In order to obtain a court-ordered disclosure under Rule 6, the Supreme Court requires the government to make a showing of "particularized need," taking into account the totality of the circumstances, including the difference between government and private attorneys and the availability of alternative disclosure tools to uncover the same information. See Sells Engineering, 463 U.S. at 443-45 (relying most heavily on Douglas Oil Co. of Calif. v. Petrol Stops Northwest, 441 U.S. 211, 217-24 (1979)). To meet that standard, the government lawyers "must show that the material they seek is needed to avoid a possible injustice in another judicial proceeding, that the need for disclosure is greater than the need for continued secrecy, and that their request is structured to cover only material so needed." John Doe, Inc., 481 U.S. at 112 n.8 (quoting Douglas Oil, 441 U.S. at 222).
It is insufficient for the government to assert that disclosure would be useful without further articulating why or whether the documents sought would not be available later through ordinary civil discovery. The Sells Court, while not establishing a per se rule against disclosure when discovery would be available, made a strong case against it as follows:
Of course, it would be of substantial help to a Justice Department civil attorney if he had free access to a storehouse of evidence compiled by a grand jury; but that is of a different order from the prosecutor's need for access. The civil lawyer's need is ordinarily nothing more than a matter of saving time and expense. The same argument could be made for access on behalf of any lawyer in another government agency, or indeed, in private
practice. We have consistently rejected the argument that such savings can justify a breach of grand jury secrecy. . . . In most cases, the same evidence that could be obtained from the grand jury will be available through ordinary discovery or other routine avenues of investigation.
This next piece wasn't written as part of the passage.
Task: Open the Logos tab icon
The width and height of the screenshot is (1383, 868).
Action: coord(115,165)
If, in a particular case, ordinary discovery is insufficient for some reason, the Government may request disclosure under a [Rule 6(e)(3)](C)(i) court order.463 U.S. at 431 (citations omitted); see also Application Re: 7/1/96 Grand Jury, 1998 WL 817759, at *4 ("The discovery limitations set forth in the Federal Rules of Civil Procedure 'exist for sound reasons—ranging from fundamental fairness to concern about burdensomeness and intrusiveness.' I will not allow the government to cast those limitations aside merely because it finds them to be inconvenient.") (quoting Sells). As the Sells Court made clear, mere efficiency arguments are not sufficient, particularly where the government has not articulated any reason why the Civil Division investigation is unable to wait until the grand jury investigation becomes public and or to otherwise institute its proceedings on an independent basis. Accordingly, in order to make a successful showing, I would urge the government to explain with specificity the urgency of obtaining particular materials outside of the normal discovery timeline.
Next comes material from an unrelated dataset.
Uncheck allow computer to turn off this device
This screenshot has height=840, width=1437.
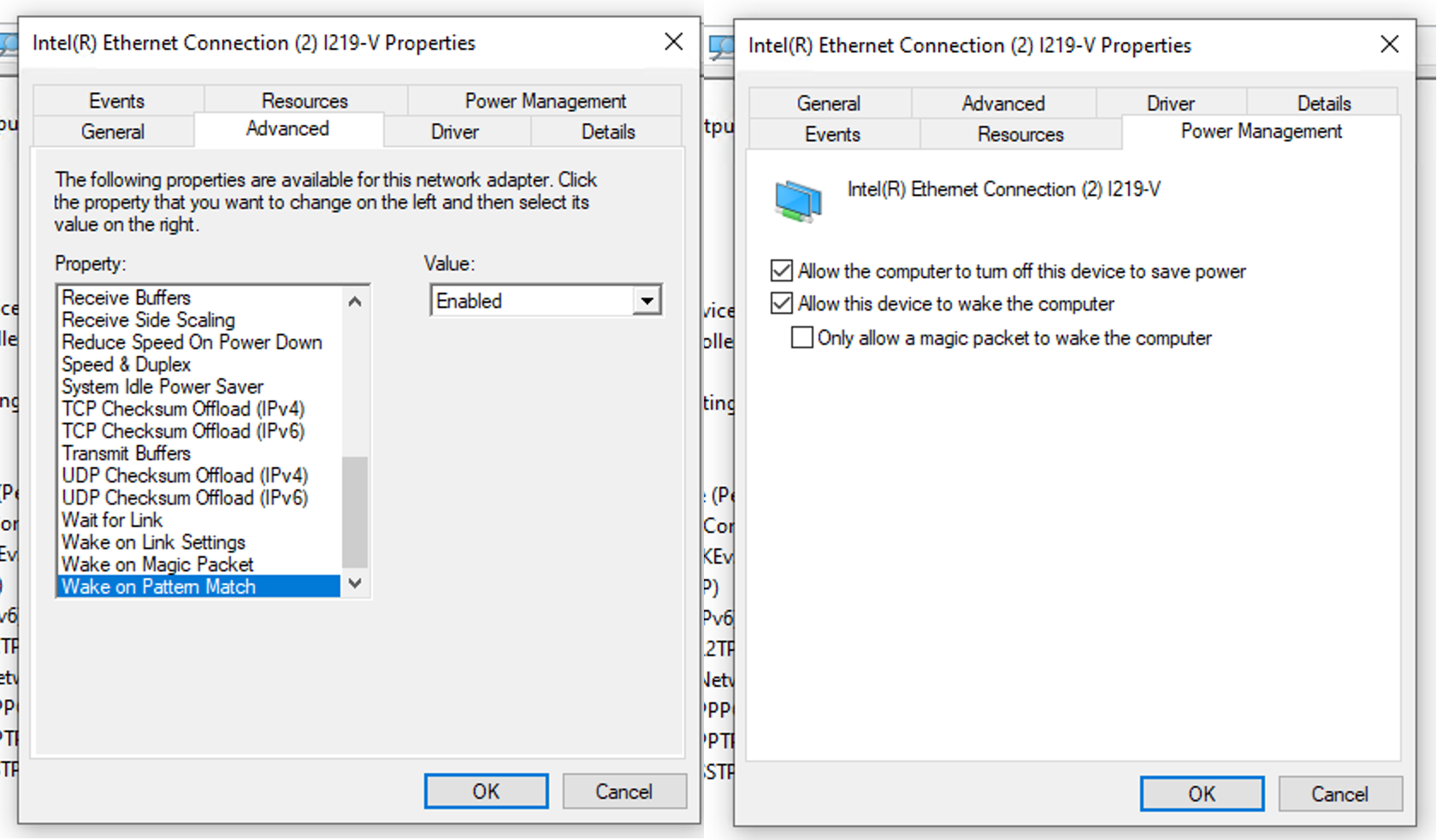781,269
I note that present case law also distinguishes between a request for disclosure for the purpose of a "consultation" to determine whether to bring a civil case at all and a request for use in the case itself, and treats the former with more lenience. See, e.g., John Doe, Inc. I, 481 U.S. at 115; Application Re: 7/1/96 Grand Jury, 1998 WL 817759, at *3. That appears to me to be a false distinction—it assumes that the Civil Division already has a pending investigation and would most likely use the disclosure not to pursue the civil case, thereby saving time for everyone. See John Doe, Inc. I, 481 U.S. at 113. It seems safe to assume, however, that the government most often seeks a disclosure where the information would strengthen its civil case. Moreover, if, after the materials were used in a consultation, the Civil Division did decide to bring suit, it would easily be able to seek the disclosed grand jury materials again for use therein. --------
II. Conclusion
I conclude that Rule 6(e) does apply to the disclosure of documents of which the government has become aware solely through the use of the grand jury proceedings, and further conclude that the Supreme Court's particularized-need requirement demands a specific showing tailored to the documents being requested. Dated at Bridgeport, Connecticut, this 16th day of December, 2015.